Brief> Recast the listing below as a JSON array of strings with one string per line, skipping any blank lines.

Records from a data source
***
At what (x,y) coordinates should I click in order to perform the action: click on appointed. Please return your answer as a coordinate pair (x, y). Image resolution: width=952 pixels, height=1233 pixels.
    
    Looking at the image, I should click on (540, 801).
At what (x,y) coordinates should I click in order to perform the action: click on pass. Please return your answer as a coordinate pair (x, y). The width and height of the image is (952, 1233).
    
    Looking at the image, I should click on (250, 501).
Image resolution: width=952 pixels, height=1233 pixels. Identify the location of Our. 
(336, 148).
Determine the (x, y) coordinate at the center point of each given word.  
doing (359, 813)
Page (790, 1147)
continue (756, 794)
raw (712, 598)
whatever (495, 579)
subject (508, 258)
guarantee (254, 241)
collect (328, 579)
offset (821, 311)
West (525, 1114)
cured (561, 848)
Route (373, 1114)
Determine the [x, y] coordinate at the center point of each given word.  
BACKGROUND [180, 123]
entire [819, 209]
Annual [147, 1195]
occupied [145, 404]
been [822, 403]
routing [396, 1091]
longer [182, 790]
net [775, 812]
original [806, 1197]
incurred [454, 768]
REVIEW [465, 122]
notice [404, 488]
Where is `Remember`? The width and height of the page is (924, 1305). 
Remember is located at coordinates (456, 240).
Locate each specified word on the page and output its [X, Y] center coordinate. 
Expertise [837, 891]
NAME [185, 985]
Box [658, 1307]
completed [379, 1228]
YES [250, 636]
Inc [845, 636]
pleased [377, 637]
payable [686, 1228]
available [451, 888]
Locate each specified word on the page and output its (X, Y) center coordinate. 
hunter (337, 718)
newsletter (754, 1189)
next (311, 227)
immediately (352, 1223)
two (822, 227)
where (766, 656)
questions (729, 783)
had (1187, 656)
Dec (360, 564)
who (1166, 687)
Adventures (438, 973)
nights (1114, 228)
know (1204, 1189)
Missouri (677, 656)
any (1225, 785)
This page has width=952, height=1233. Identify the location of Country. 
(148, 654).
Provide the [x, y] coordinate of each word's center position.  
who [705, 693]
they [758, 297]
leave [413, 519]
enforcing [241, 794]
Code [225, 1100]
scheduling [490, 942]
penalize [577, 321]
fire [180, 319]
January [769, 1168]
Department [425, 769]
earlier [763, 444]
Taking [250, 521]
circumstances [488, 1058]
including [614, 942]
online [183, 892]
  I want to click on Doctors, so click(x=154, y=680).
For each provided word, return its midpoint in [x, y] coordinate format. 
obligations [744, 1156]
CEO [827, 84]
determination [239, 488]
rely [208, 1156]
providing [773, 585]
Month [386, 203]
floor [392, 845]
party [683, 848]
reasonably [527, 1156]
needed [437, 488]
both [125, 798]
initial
***
Task result>
[
  "At what (x,y) coordinates should I click in order to perform the action: click on appointed. Please return your answer as a coordinate pair (x, y). Image resolution: width=952 pixels, height=1233 pixels.",
  "    Looking at the image, I should click on (540, 801).",
  "At what (x,y) coordinates should I click in order to perform the action: click on pass. Please return your answer as a coordinate pair (x, y). The width and height of the image is (952, 1233).",
  "    Looking at the image, I should click on (250, 501).",
  "Image resolution: width=952 pixels, height=1233 pixels. Identify the location of Our. ",
  "(336, 148).",
  "Determine the (x, y) coordinate at the center point of each given word.  ",
  "doing (359, 813)",
  "Page (790, 1147)",
  "continue (756, 794)",
  "raw (712, 598)",
  "whatever (495, 579)",
  "subject (508, 258)",
  "guarantee (254, 241)",
  "collect (328, 579)",
  "offset (821, 311)",
  "West (525, 1114)",
  "cured (561, 848)",
  "Route (373, 1114)",
  "Determine the [x, y] coordinate at the center point of each given word.  ",
  "BACKGROUND [180, 123]",
  "entire [819, 209]",
  "Annual [147, 1195]",
  "occupied [145, 404]",
  "been [822, 403]",
  "routing [396, 1091]",
  "longer [182, 790]",
  "net [775, 812]",
  "original [806, 1197]",
  "incurred [454, 768]",
  "REVIEW [465, 122]",
  "notice [404, 488]",
  "Where is `Remember`? The width and height of the page is (924, 1305). ",
  "Remember is located at coordinates (456, 240).",
  "Locate each specified word on the page and output its [X, Y] center coordinate. ",
  "Expertise [837, 891]",
  "NAME [185, 985]",
  "Box [658, 1307]",
  "completed [379, 1228]",
  "YES [250, 636]",
  "Inc [845, 636]",
  "pleased [377, 637]",
  "payable [686, 1228]",
  "available [451, 888]",
  "Locate each specified word on the page and output its (X, Y) center coordinate. ",
  "hunter (337, 718)",
  "newsletter (754, 1189)",
  "next (311, 227)",
  "immediately (352, 1223)",
  "two (822, 227)",
  "where (766, 656)",
  "questions (729, 783)",
  "had (1187, 656)",
  "Dec (360, 564)",
  "who (1166, 687)",
  "Adventures (438, 973)",
  "nights (1114, 228)",
  "know (1204, 1189)",
  "Missouri (677, 656)",
  "any (1225, 785)",
  "This page has width=952, height=1233. Identify the location of Country. ",
  "(148, 654).",
  "Provide the [x, y] coordinate of each word's center position.  ",
  "who [705, 693]",
  "they [758, 297]",
  "leave [413, 519]",
  "enforcing [241, 794]",
  "Code [225, 1100]",
  "scheduling [490, 942]",
  "penalize [577, 321]",
  "fire [180, 319]",
  "January [769, 1168]",
  "Department [425, 769]",
  "earlier [763, 444]",
  "Taking [250, 521]",
  "circumstances [488, 1058]",
  "including [614, 942]",
  "online [183, 892]",
  "  I want to click on Doctors, so click(x=154, y=680).",
  "For each provided word, return its midpoint in [x, y] coordinate format. ",
  "obligations [744, 1156]",
  "CEO [827, 84]",
  "determination [239, 488]",
  "rely [208, 1156]",
  "providing [773, 585]",
  "Month [386, 203]",
  "floor [392, 845]",
  "party [683, 848]",
  "reasonably [527, 1156]",
  "needed [437, 488]",
  "both [125, 798]",
  "initial"
]